R/reg_R2.R
In metrica: Prediction Performance Metrics

Documented in R2

#' @title Coefficient of determination (R2).
#' @name R2
#' @description It estimates the R2 for a continuous predicted-observed dataset.
#' @param data (Optional) argument to call an existing data frame containing the data.
#' @param obs Vector with observed values (numeric).
#' @param pred Vector with predicted values (numeric).
#' @param tidy Logical operator (TRUE/FALSE) to decide the type of return. TRUE 
#' returns a data.frame, FALSE returns a list; Default : FALSE.
#' @param na.rm Logic argument to remove rows with missing values 
#' (NA). Default is na.rm = TRUE.
#' @return an object of class `numeric` within a `list` (if tidy = FALSE) or within a
#' `data frame` (if tidy = TRUE).
#' @details The R2 is one of the most widely used metrics evaluating models performance.
#' R2 is appropriate to estimate the strength of linear association between two variables.
#' It is positively bounded to 1, but it may produce negative values. 
#' The closer to 1 the better linear association between predictions and observations. 

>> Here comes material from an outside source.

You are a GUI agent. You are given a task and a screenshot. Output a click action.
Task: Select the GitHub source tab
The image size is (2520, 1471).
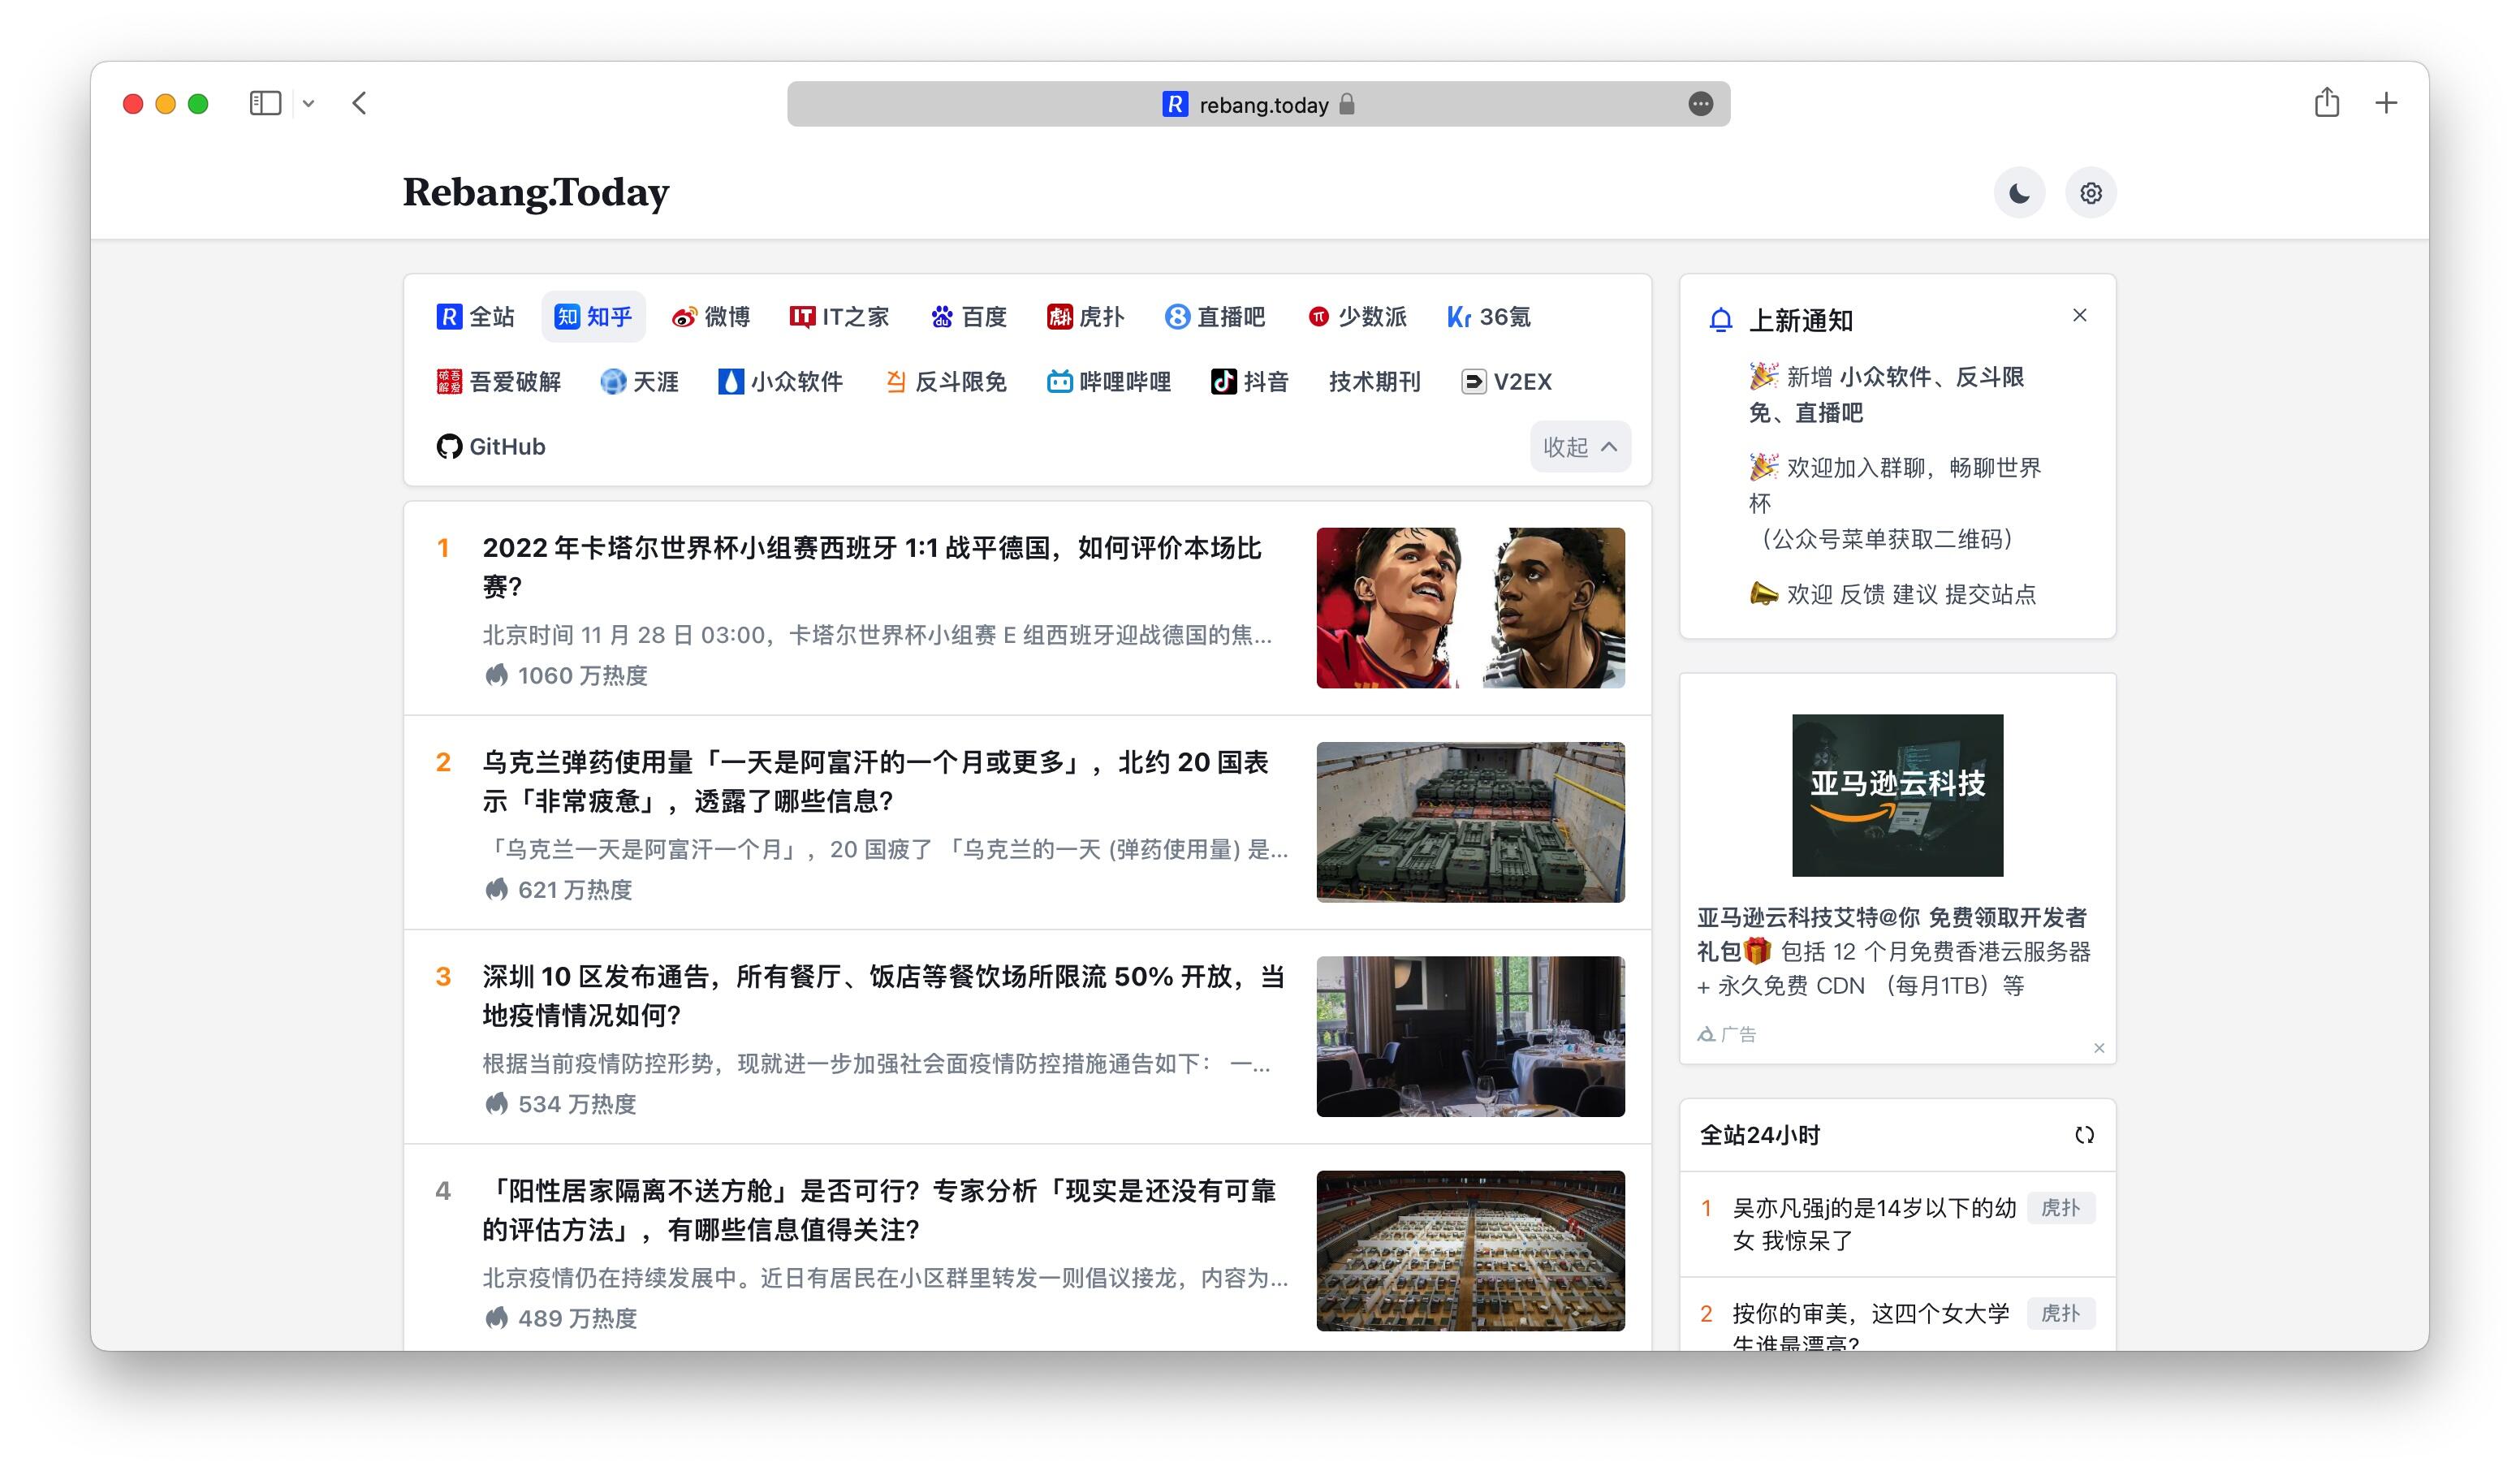click(491, 447)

#' However, R2 presents a major flaw for prediction performance evaluation: 
#' it is not sensitive to lack of accuracy (additive or proportional bias). Thus, R2 
#' only measures precision, but it does not account for accuracy of the predictions.  
#' For the formula and more details, see [online-documentation](https://adriancorrendo.github.io/metrica/articles/available_metrics_regression.html)
#' @references 
#' Yang et al. (2014). 
#' An evaluation of the statistical methods for testing the performance of crop models with observed data.
#' _Agric. Syst. 127, 81-89._ \doi{10.1016/j.agsy.2014.01.008}
#' @examples 
#' \donttest{
#' set.seed(1)
#' X <- rnorm(n = 100, mean = 0, sd = 10)
#' Y <- X + rnorm(n=100, mean = 0, sd = 3)
#' R2(obs = X, pred = Y)
#' }
#' @rdname R2
#' @importFrom stats cor
#' @importFrom rlang eval_tidy quo
#' @export 
R2 <- function(data=NULL,
               obs,
               pred,
               tidy = FALSE,
               na.rm = TRUE){
  
  result <- rlang::eval_tidy(
    data = data,
    rlang::quo(
      1 - (sum(({{obs}}-{{pred}})^2)/sum(({{obs}}-mean({{obs}}))^2))
    )
  )
  
  R2 <- rlang::eval_tidy(
    data = data,
    rlang::quo(
      (sum(({{obs}}-mean({{obs}}))*({{pred}}-mean({{pred}}))))^2/
    (sqrt(sum(({{obs}}-mean({{obs}}))^2))*sqrt(sum(({{pred}}-mean({{pred}}))^2)))^2
    )
  )
  
  if (tidy==TRUE){ return(as.data.frame(R2)) }
  
  if (tidy==FALSE){ return(list("R2" = R2)) }
  
}